System Overview
The architecture separates concerns into three layers: the data plane (where cluster config lives), the API plane (this service), and the cluster plane (Flux running on each child cluster).
High-Level Architecture
graph TB
subgraph "Data Layer"
DB[("Data Store<br/>(SQLite / In-Memory)")]
end
subgraph "API Layer"
READ["flux-resourceset<br/>(read-only mode)"]
CRUD["flux-resourceset<br/>(CRUD mode)"]
CLI["flux-resourceset-cli"]
end
subgraph "Cluster Layer"
subgraph "Child Cluster"
RSIP["ResourceSetInputProvider<br/>type: ExternalService"]
RS["ResourceSet<br/>(templates)"]
HR["HelmRelease / Kustomization"]
NS["Namespace"]
RB["ClusterRoleBinding"]
end
end
DB -->|"read"| READ
DB <-->|"read/write"| CRUD
CLI -->|"CRUD operations"| CRUD
RSIP -->|"polls"| READ
RSIP -->|"inputs"| RS
RS -->|"renders"| HR
RS -->|"renders"| NS
RS -->|"renders"| RB
Component Roles
Data Store
By default, this is SQLite (configured via DATABASE_URL). For lightweight/dev workflows it can run in-memory (STORE_BACKEND=memory) using data/seed.json as initial state.
The store holds four logical resource sets:
- clusters — each cluster’s full configuration: assigned components, namespaces, rolebindings, and per-component patches
- platform_components — component catalog entries with defaults, OCI URLs/tags, and dependencies
- namespaces — reusable namespace definitions referenced by clusters
- rolebindings — reusable RBAC rolebinding definitions referenced by clusters
API Service (flux-resourceset)
A Rust service built with axum that operates in two modes:
| Mode | Purpose | Endpoints |
|---|---|---|
read-only | Flux polling — high concurrency, minimal resource usage | /api/v2/flux/..., /health, /ready |
crud | Operator/CLI access — full CRUD for managing cluster state | All read endpoints + /clusters, /platform_components, /namespaces, /rolebindings |
The read-only mode is designed to run as a multi-replica deployment serving cluster polls. The CRUD mode is for operators and CI/CD pipelines that need to modify cluster configuration.
CLI (flux-resourceset-cli)
A command-line tool for interacting with the CRUD API. Supports listing, creating, and patching resources. Used for demos and operational workflows.
Flux Operator (on each cluster)
Each cluster runs:
- ResourceSetInputProvider — calls the API on a schedule, fetches
{"inputs": [...]} - ResourceSet — takes the inputs and renders Kubernetes manifests from templates
- Flux controllers — reconcile the rendered manifests (HelmRelease, Kustomization, Namespace, etc.)

DATASET CONTENT:
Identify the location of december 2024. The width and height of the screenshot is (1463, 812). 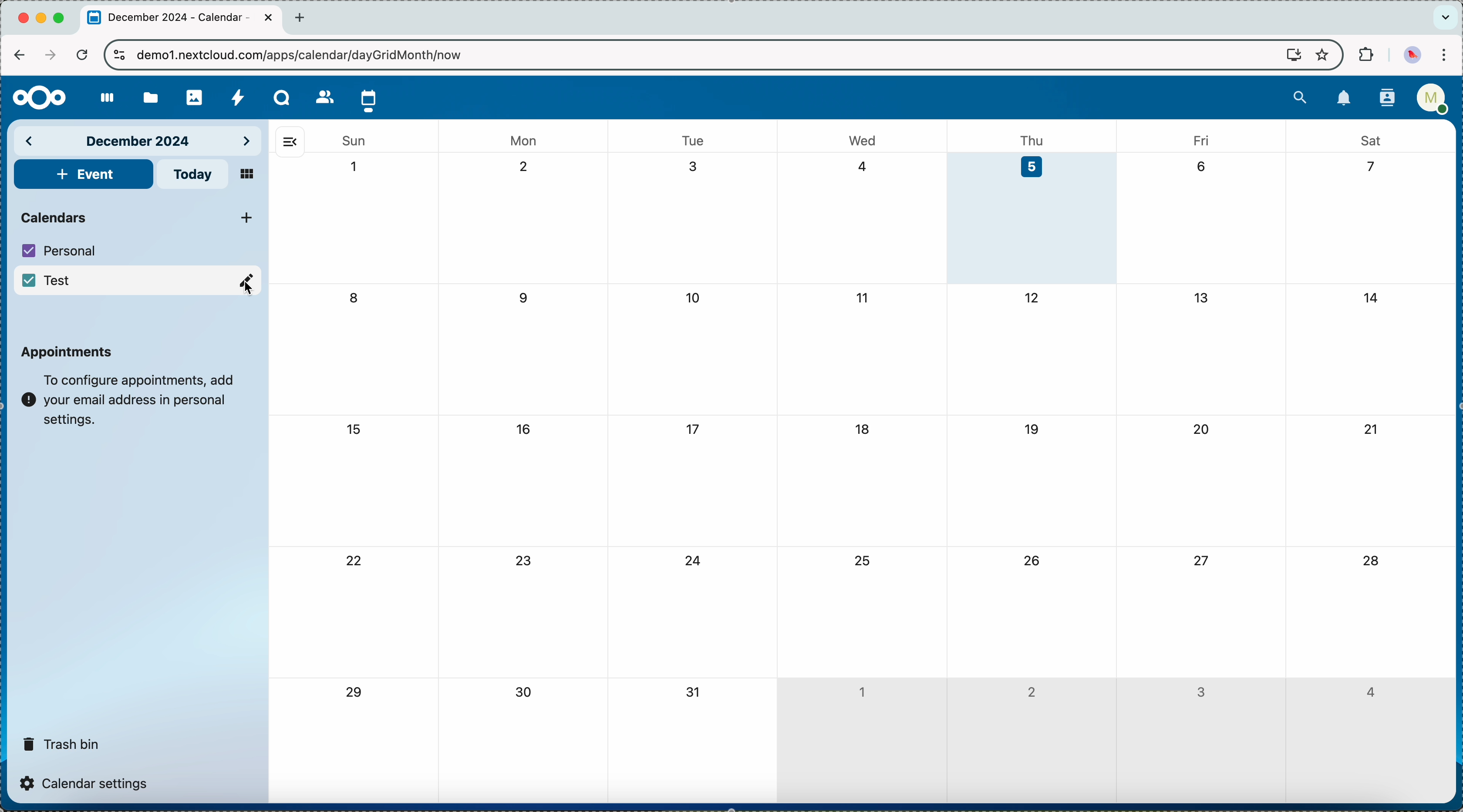
(140, 140).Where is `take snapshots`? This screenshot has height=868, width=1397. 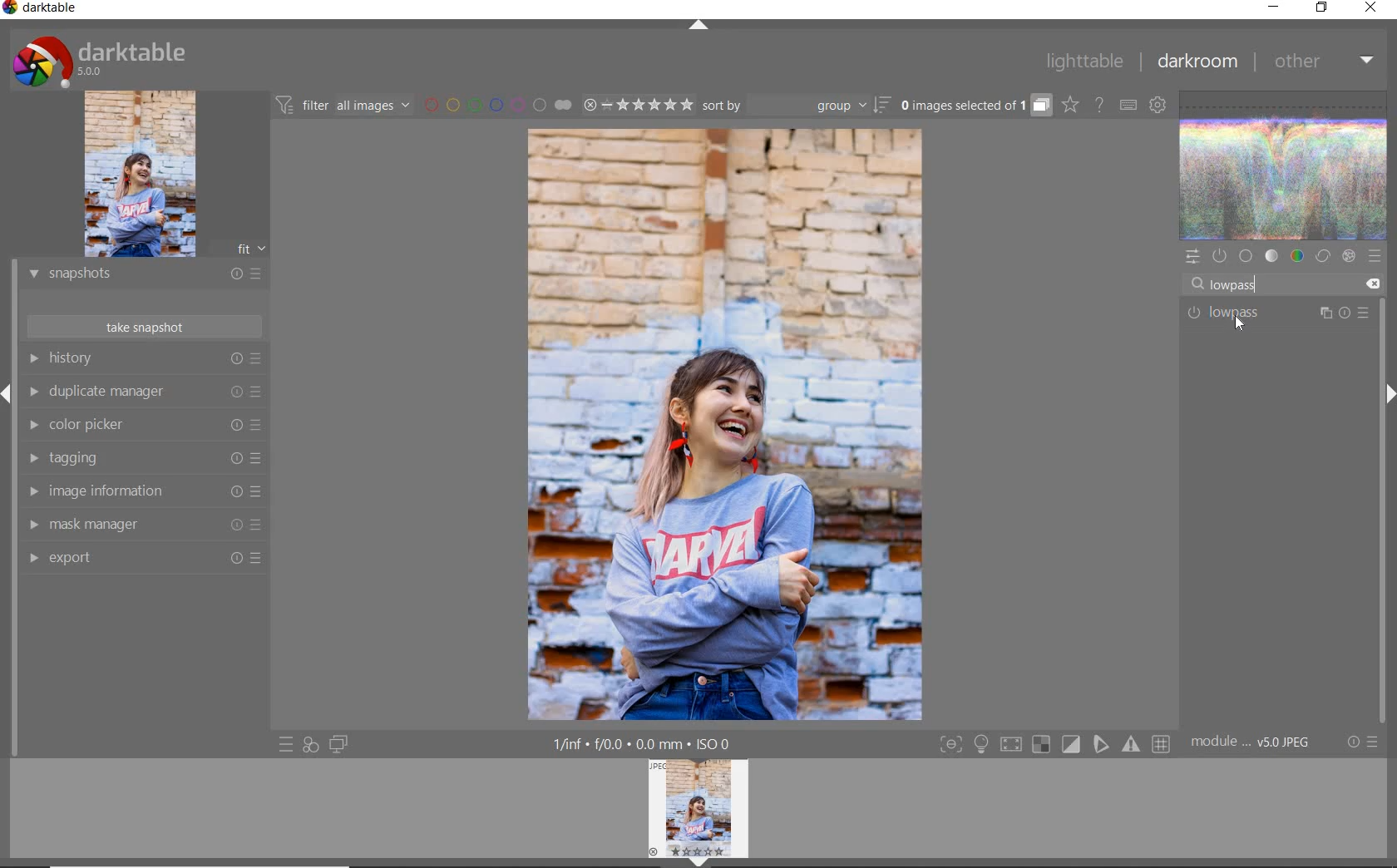 take snapshots is located at coordinates (143, 327).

WHAT IS ASKED:
**A)** Transcribe the stretch of the architecture overview from "CLI (flux-resourceset-cli)" through "(on each cluster)".
**B)** According to the architecture overview, in what language is the flux-resourceset service written, and with which framework is it built?
The lines play no part in what is asked here.

CORRECT ANSWERS:
**A)**
CLI (flux-resourceset-cli)
A command-line tool for interacting with the CRUD API. Supports listing, creating, and patching resources. Used for demos and operational workflows.
Flux Operator (on each cluster)

**B)** It is written in Rust and built with axum.